(Collected data entries)
-- -- --
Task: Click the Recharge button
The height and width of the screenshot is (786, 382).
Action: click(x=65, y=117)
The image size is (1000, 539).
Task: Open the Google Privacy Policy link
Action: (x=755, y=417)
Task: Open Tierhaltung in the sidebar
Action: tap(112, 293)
-- -- --
■ Activity ■
Please set down, with no changes, the line that contains "The height and" and all the lines after it until the entries end; write nothing besides them.

■ Result below ■
The height and width of the screenshot is (786, 382).
Action: click(x=65, y=117)
The image size is (1000, 539).
Task: Open the Google Privacy Policy link
Action: (x=755, y=417)
Task: Open Tierhaltung in the sidebar
Action: tap(112, 293)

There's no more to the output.